The ill effects of poor attendance can start early. Statistics show that one in 10 kindergartners and first grade students are chronically absent, which can hinder progress. Those who don’t consistently attend school run the risk of being held back if they are not able to read proficiently by the end of third grade. Missing school is also a leading indicator that a student will drop out in high school.
However, students can better their chances of graduating by improving attendance. As a district, FCS had an average attendance rate of 94.98% for the third month of the school year, which includes days in October and November. Collins Lane Elementary led with 96.66% followed by WHHS with 94.95% and Bondurant Middle with 95.41%.
We commend Western Hills students and staff for emphasizing the value of showing up and being a leader not just in Franklin County but all of the state.
The Daily Independent on a grant from the Kentucky Department of Agriculture to help county fairs:
It’s both encouraging and reassuring to see Greenup County and Lawrence County fairs receive help through grants.
The grants, which come from the Kentucky Department of Agriculture, supply a boost to and pump some optimism into county fairs, in general.
Maybe you’re one of those folks who is a been-to-one-been-to-all type person when it comes to fairs. Perhaps you’re one who flocks to fairs whenever they’re open.
If you’re the latter, what’s the draw?
For some, it’s the aroma of piping hot corn dogs and funnel cakes. For others, it’s specific events like a horse show, beauty pageant or motocross. There may even be some of you who enjoy the rides, even though they don’t always appear to be the safest of attractions. And don’t forget the games and prizes.
Still, there’s something special about a fair. It offers a sense of community, too, which is always a positive.
The Greenup County fair can now replace broken-down barns while Lawrence County is concentrating on constructing a show arena to serve as a centerpiece for the new fairgrounds.
As reported by Mike James in Friday’s edition, the agriculture department awarded $93,750 to the Greenup board and $43,300 to the Lawrence board. Each grant pays 75% of the total project cost and the fair boards put up the 25% match, according to the department.
These are encouraging developments because we’d hate to fairs fold. Like smalltown newspapers (ah-hem), county fairs still possess life and can still thrive, even.
Look at the Great Geauga County Fair in Burton, Ohio. It’s stood the test of time. That fair has been in operation every year since 1823.
Anything that brings local people together in one setting is good and should be supported.
It’s nice to see the Kentucky Department of Agriculture assisting both the Greenup County and Lawrence County fairgrounds.
The News-Enterprise on a new mission underway by a regional state planning center:
In a series of community meetings, the Lincoln Trail Area Development District is introducing Mission Knox, its upbeat name for the federal compatible use plan.

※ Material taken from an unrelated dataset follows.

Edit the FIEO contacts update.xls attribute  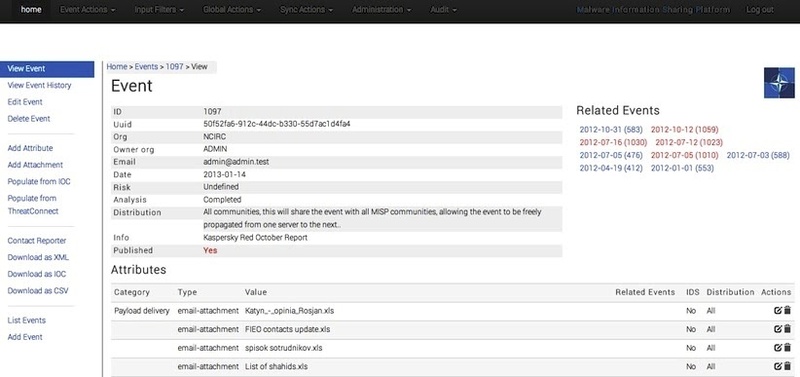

The CUPs plan, itself a new name for the former Joint Land Use Study, is looking for ways to collect input on how the post and its neighbors can best grow together. Local officials describe the goal as being better partners by reducing encroachment.

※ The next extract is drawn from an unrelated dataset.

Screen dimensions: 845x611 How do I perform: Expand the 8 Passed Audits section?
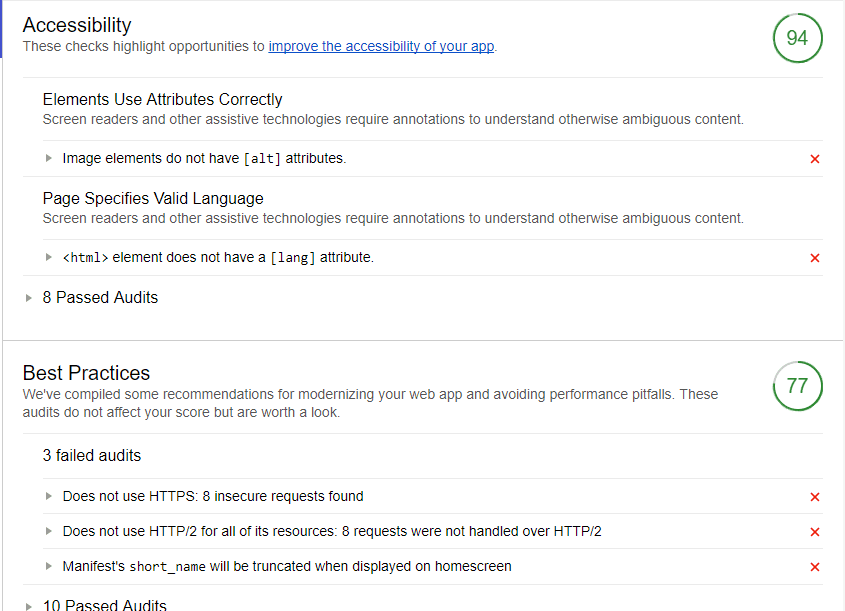point(28,297)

Through this a series of information-gathering sessions, the development district staff will compile the thoughts and insights in a search for priorities. The study includes mitigation measures, implementation planning and eventually more community involvement.
Clearly, Fort Knox is a major economic engine for the region. Lincoln Trail ADD is a regional state planning center aimed at development and growth. Looking for ways to collaborate are important to the overall success.
Hopefully, this Mission Knox effort will provide insight important to developing new missions and helping the Army fully utilize this great resource.
Efforts like this one and the Knox Regional Development Alliance keep the focus on Fort Knox’s value to us all.